I contagi non si fermano. I dati sono allarmanti. La Lombardia continua a mietere vittime. Qualcosa non sta funzionando, secondo gli scienziati. Si chiuderà tutto per quindici giorni, annunciava questa notte il premier Giuseppe Conte in una diretta Facebook. E speriamo che funzioni. "La strada per tornare a una vita normale è questa: molti test, tracciamento digitale dei contatti, isolamento rigoroso dei malati e dei sospetti", scrive su Twitter il virologo, Roberto Burioni.
Cita quanto fatto dal governo della Corea del Sud che ha sviluppato una specie di "cabina telefonica" dove poter testare in sicurezza le persone per il coronavirus in soli 7 minuti. Cose che da noi assumono i connotati della fantascienza, o forse no: si può fare. Anzi, si deve fare.
Poi Burioni si sofferma su un altro particolare. Arriva dal Giappone l’ultima presunta promessa farmacologica per contrastare l'epidemia: l’antinfluenzale Avigan (favipiravir), già usato in Cina nel trattamento di pazienti contagiati. La sua effettiva validità, però, divide gli esperti. "Non esistono evidenze scientifiche in merito", ha chiarito all’AdnKronos. Il virologo aveva già sottolineato in un tweet di non fidarsi di alcuni annunci che arrivano dall’estero. "Il farmaco russo, il preparato giapponese, la vitamina C, la pericolosità dell’ibuprofen, i proclami sugli Ace inibitori che i somari scrivono Eca - scriveva l’esperto - hanno una cosa in comune: sono tutte scemenze. Le novità vi arriveranno dalle autorità sanitarie, non dai social o da YouTube". Le autorità cinesi alcuni giorni fa sostenevano che il farmaco nipponico, sviluppato dalla Fujifilm Toyama Chemical, si è dimostrato efficace nel trattamento di pazienti contagiati dal coronavirus.
Il prodotto sarebbe stato utilizzato con successo nel trattamento di 340 pazienti tra Wuhan e Shenzhen. I pazienti a cui è stato somministrato il farmaco sarebbero risultati negativi, in media, a 4 giorni dalla positività. L’emittente Nhk ha riferito che i pazienti non trattati, invece, avrebbero impiegato 11 giorni per arrivare allo stesso risultato. Inoltre, le radiografie avrebbero confermato miglioramenti nelle condizioni polmonari del 91% dei pazienti a cui è stato somministrato il farmaco. La percentuale scende al 62% se si considera chi non ha ricevuto Avigan.
Ci si chiede, inoltre, perché così tanti morti nel nord Italia e soprattutto in Lombardia. A rispondere è un collega di Burioni: Guido Silvestri. Scienziato italiano negli Stati Uniti dove insegna Patologia alla Emory University di Atlanta, dirige la Divisione di Microbiologia e Immunologia allo Yerkes National Primate Research Center ed è membro dell’Emory Vaccine Center. Prova a spiegarlo passando in rassegna le 5 ragioni plausibili: la presenza di molte infezioni non diagnosticate, temperatura e umidità, età avanzata della popolazione, aspetti sociali, sovraccarico delle strutture sanitarie.

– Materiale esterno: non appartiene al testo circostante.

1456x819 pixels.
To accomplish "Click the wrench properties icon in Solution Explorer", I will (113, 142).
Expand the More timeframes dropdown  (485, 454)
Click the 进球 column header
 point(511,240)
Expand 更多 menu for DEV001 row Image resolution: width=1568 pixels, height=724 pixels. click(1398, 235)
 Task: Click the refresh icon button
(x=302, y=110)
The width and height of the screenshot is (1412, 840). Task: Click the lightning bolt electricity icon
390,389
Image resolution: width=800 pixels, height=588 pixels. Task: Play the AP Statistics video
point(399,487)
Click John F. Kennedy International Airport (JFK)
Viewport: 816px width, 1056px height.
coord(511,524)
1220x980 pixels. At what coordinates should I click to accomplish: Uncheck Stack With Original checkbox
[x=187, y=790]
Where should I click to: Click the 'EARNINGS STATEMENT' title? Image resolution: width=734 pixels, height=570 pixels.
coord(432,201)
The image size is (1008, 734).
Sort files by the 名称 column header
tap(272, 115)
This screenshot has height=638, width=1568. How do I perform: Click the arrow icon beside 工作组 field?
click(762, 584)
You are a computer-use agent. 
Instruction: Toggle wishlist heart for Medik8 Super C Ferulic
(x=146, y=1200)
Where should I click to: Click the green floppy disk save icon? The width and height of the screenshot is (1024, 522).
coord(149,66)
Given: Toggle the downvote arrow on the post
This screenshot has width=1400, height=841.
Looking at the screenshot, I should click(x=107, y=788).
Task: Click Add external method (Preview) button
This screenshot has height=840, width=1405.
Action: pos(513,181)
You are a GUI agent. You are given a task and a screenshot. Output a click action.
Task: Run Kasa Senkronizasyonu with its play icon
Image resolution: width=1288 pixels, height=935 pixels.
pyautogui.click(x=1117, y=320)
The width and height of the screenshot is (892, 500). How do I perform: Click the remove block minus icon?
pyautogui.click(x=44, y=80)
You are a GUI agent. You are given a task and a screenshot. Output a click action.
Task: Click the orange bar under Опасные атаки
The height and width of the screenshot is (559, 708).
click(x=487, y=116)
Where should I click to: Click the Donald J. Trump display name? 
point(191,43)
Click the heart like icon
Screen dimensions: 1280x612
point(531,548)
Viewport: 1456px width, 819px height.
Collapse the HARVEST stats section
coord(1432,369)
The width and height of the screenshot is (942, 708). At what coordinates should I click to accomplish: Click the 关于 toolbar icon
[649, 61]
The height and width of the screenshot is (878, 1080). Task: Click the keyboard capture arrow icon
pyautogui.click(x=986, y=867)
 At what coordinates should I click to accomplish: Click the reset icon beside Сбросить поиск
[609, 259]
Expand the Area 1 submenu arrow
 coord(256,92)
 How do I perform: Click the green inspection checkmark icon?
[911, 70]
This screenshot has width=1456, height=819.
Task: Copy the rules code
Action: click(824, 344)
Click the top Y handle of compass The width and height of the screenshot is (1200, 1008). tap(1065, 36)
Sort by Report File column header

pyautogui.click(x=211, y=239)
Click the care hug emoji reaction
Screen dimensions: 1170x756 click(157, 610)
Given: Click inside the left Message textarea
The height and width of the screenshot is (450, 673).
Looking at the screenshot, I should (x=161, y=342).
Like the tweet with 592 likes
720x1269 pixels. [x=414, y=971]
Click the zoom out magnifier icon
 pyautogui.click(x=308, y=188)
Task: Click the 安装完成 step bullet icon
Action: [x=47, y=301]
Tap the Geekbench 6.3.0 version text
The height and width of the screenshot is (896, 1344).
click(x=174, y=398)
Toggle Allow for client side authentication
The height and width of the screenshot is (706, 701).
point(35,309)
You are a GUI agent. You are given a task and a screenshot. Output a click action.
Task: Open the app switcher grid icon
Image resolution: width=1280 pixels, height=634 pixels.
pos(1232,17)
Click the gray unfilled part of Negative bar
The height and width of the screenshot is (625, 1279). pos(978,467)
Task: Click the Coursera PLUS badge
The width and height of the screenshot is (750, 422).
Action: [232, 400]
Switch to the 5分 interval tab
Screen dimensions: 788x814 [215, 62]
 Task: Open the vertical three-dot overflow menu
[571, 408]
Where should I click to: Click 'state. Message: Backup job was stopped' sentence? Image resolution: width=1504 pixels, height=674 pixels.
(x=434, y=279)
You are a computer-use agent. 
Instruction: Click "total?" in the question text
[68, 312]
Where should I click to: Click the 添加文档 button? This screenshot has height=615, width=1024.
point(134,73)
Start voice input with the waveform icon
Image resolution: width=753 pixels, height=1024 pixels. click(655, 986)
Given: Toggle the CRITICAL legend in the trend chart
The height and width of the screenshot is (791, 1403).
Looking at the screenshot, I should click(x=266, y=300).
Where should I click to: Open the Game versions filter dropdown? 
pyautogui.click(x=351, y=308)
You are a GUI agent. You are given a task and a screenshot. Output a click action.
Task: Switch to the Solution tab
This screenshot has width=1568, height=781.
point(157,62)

E le 4 meno probabili o implausibili: erronea attribuzione di decessi a Covid-19, stato più avanzato della pandemia, inquinamento ambientale, mutazioni genetiche dei virus. Potrebbe essere qualsiasi cosa, viene da pensare. "La mia è un’analisi che contiene più domande che risposte", premette l’esperto, fondatore con il virologo, Roberto Burioni, del patto trasversale per la scienza. Ma la sua diagnosi è utile a ragionare insieme su un dato che è al contempo importante, sorprendente e allarmante: isolare, tracciare, curare.
Si può riassumere così la strategia per ridurre sia la mortalità che la letalità da Covid-19 in Italia, indicata da Silvestri. "Bisogna ridurre il numero dei nuovi contagi, in modo sia generale (isolamento) che mirato (contact tracking). Poi è necessario gestire in modo ottimale le persone che si presentano con malattia respiratoria grave da Covid-19".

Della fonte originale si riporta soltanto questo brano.